Given task
State how many of the rows below contain the string "Übergangsstufe", giving the number alone.

Provided material

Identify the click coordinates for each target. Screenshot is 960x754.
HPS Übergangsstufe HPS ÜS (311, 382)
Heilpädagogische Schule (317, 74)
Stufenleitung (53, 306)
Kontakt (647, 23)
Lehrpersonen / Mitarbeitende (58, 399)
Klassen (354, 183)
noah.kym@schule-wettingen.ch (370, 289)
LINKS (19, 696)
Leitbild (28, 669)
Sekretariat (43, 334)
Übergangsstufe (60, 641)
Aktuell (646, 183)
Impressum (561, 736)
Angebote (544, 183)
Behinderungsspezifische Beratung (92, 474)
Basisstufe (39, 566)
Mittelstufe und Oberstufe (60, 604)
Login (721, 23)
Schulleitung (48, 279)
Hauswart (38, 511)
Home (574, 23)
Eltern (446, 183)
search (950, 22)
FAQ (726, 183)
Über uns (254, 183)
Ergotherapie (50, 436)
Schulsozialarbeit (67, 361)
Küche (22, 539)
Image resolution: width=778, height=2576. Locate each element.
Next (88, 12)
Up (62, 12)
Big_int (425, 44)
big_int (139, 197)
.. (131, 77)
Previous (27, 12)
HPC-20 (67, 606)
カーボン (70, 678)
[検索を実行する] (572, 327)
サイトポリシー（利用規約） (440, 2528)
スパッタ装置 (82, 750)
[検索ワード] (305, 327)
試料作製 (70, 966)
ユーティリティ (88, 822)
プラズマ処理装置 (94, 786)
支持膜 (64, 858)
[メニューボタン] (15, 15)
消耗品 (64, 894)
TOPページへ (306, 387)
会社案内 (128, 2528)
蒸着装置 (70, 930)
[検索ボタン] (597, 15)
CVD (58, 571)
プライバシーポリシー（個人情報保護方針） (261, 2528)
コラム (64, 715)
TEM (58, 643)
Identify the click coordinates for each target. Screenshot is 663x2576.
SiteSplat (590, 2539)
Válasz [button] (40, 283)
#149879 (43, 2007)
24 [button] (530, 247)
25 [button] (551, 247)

Correct response
2